Records from a data source =>
********
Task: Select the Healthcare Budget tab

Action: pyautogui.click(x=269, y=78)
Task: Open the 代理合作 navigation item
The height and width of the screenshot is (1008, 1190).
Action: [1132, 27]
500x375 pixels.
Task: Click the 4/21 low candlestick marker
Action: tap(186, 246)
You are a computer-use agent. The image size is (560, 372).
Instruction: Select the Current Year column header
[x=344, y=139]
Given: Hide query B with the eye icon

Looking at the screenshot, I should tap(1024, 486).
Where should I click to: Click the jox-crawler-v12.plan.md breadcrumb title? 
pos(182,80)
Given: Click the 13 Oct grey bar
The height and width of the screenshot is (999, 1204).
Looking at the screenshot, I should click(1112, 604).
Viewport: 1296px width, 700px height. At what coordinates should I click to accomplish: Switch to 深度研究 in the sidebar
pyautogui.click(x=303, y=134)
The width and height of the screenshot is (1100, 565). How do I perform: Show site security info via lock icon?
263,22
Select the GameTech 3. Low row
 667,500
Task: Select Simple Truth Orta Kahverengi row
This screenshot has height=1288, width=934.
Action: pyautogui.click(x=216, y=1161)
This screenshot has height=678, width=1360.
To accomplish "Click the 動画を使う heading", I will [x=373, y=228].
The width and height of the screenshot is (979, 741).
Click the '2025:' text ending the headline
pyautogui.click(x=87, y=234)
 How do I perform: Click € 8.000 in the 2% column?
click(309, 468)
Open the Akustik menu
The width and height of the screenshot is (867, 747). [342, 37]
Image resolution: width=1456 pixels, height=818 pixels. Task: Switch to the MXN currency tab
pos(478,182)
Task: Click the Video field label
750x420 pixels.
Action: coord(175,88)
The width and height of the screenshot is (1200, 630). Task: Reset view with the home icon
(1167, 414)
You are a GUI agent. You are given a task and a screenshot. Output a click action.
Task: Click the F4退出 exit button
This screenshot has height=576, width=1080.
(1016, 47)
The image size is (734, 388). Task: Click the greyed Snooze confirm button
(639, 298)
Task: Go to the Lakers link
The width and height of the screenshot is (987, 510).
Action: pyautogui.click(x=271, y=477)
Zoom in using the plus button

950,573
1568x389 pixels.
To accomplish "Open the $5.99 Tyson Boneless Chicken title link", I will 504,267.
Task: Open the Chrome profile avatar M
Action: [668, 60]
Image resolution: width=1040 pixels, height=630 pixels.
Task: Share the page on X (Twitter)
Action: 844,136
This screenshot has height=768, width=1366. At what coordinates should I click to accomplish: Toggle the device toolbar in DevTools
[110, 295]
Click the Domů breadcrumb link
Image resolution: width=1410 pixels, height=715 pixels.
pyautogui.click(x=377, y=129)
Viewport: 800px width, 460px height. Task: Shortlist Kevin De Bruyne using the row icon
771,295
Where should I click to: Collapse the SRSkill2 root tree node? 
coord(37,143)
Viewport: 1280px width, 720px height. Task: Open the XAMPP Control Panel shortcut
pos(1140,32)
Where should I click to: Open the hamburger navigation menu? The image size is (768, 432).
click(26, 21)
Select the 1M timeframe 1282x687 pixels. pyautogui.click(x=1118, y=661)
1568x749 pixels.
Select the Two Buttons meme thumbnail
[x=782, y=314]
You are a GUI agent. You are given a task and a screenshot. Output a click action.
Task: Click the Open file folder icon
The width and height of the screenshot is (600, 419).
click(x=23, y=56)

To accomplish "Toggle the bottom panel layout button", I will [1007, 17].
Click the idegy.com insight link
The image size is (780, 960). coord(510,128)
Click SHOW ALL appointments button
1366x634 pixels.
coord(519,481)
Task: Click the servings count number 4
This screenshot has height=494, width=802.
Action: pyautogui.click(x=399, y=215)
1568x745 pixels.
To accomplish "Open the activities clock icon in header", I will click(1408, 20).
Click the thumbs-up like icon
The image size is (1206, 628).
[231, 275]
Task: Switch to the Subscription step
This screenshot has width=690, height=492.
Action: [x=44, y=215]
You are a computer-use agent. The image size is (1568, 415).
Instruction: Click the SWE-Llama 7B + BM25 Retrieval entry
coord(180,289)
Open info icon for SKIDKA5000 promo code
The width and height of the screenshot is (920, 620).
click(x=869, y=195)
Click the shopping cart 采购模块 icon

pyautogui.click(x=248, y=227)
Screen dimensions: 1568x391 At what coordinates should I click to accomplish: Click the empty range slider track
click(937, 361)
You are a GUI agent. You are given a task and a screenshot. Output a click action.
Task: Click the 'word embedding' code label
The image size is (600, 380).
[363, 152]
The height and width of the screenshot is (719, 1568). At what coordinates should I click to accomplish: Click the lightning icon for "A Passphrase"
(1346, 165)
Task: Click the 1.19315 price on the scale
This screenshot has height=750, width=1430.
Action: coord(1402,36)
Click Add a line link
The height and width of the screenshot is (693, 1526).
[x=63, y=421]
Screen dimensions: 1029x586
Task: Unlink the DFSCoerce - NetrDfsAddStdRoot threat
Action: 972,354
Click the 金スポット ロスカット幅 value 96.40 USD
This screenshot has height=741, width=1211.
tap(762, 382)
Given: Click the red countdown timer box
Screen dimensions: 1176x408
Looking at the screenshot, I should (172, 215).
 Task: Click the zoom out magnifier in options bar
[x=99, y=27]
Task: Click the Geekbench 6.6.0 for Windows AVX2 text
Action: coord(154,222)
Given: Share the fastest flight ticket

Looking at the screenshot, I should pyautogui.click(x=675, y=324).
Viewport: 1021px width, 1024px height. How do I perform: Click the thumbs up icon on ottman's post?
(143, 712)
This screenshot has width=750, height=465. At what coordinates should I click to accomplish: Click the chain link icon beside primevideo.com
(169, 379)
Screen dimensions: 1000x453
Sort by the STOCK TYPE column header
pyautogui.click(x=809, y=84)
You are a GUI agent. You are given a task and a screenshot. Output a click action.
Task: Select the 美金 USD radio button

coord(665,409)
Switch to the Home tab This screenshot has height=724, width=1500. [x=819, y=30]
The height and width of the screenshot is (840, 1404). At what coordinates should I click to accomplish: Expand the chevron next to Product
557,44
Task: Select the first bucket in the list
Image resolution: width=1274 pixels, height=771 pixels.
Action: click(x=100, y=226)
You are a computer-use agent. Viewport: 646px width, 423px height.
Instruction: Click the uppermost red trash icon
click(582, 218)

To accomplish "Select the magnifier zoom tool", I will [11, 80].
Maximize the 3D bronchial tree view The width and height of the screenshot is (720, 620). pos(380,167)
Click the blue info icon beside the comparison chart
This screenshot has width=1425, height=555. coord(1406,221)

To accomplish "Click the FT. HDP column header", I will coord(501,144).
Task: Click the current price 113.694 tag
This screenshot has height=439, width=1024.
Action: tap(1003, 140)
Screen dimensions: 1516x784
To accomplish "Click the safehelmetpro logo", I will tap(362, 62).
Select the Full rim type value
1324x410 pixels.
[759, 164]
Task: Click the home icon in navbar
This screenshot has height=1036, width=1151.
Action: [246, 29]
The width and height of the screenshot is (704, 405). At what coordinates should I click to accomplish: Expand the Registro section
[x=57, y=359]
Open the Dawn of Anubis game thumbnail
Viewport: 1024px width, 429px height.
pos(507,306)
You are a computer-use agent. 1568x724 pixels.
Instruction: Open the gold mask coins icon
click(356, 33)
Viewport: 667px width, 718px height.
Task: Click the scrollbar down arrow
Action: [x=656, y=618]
********
WORK TO COMPLETE => Based on the records above, how many lines hold the string "price"? Answer with the number by itself.

WORKED SOLUTION => 2